Qué manera de difamar, de ensañarse en ofensas, en quitar la fama, de hacer la vida imposible.
Y quienes lo hacen son los mismos cuya moral solo es buena para que la cumplan los vecinos, pero son los que transgreden todas las leyes.
Todo el derecho a no ser juzgado como criminal, sin defensa, sin presunción de inocencia, derecho humano consagrado en el mundo, no existe.
Todo es condena, aun sin conocimiento de causa, pero así seguirán hasta que la violencia les llegue a cada uno, y Colombia no deje de estar entre los más corruptos del mundo.

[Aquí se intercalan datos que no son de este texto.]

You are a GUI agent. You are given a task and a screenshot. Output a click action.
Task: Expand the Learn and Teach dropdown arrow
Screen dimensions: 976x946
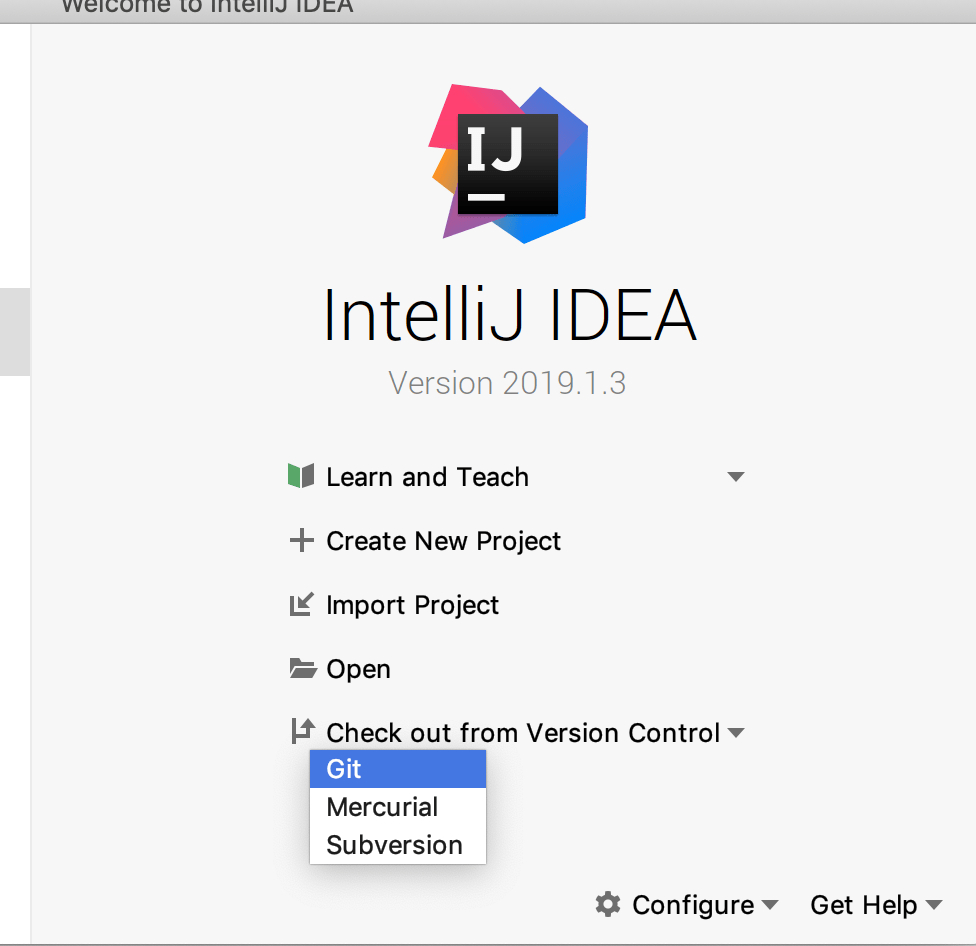(736, 477)
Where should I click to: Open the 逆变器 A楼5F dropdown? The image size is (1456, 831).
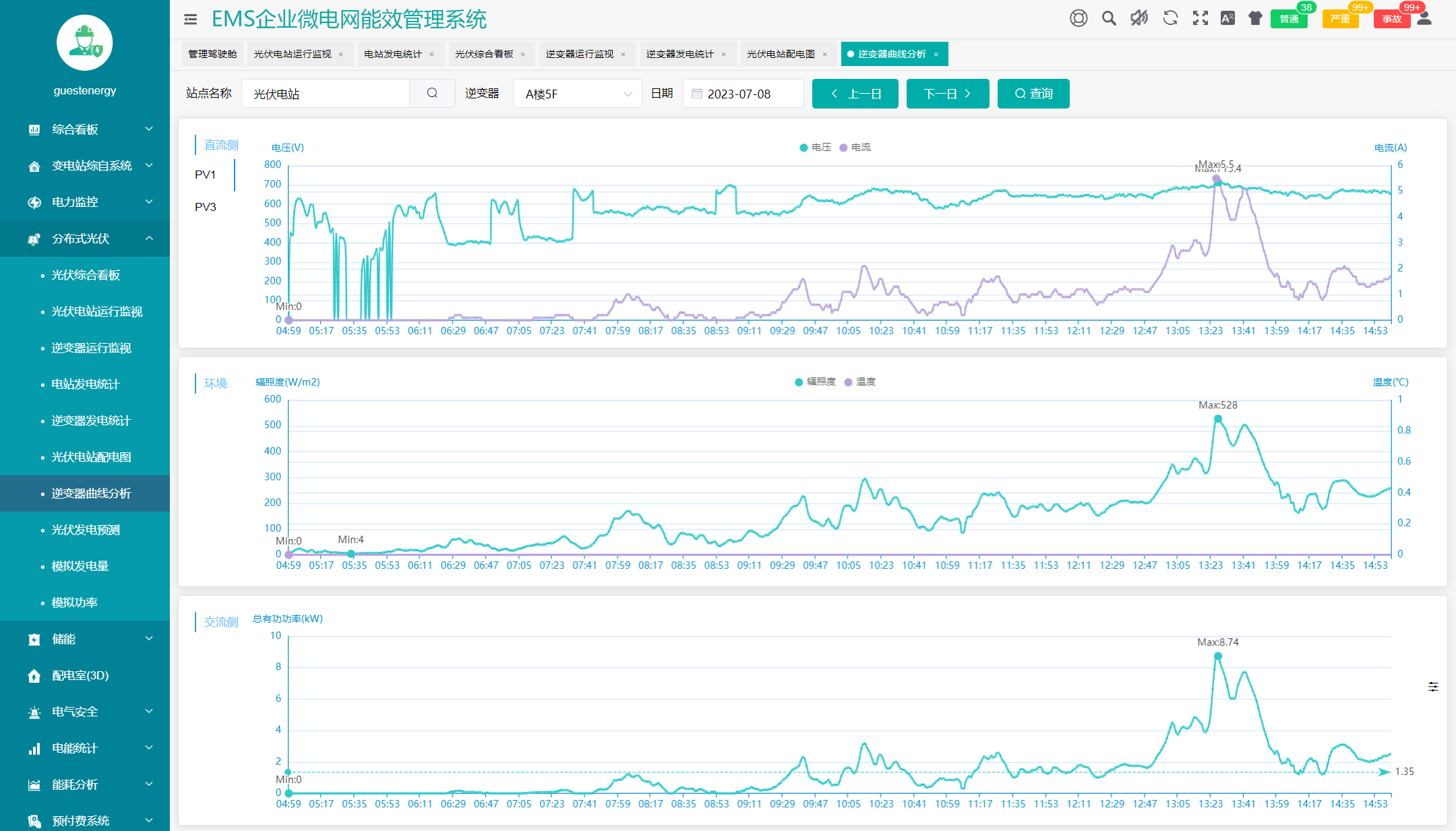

El fariseísmo, la doble moral, la carga para los demás. No se piensa en el bien que hicieron, en lo que le dieron a la patria en el pasado. Eso ha hecho insufrible sus vidas.
Que lo digan muchos militares, que los persiguen solo por errores.
Que lo digan los uribistas a quienes una fiscal, además casada con un exguerrillero, no pide para ellos sino la cárcel. Condena, guillotina. Es decir, el régimen del terror se apoderó del país.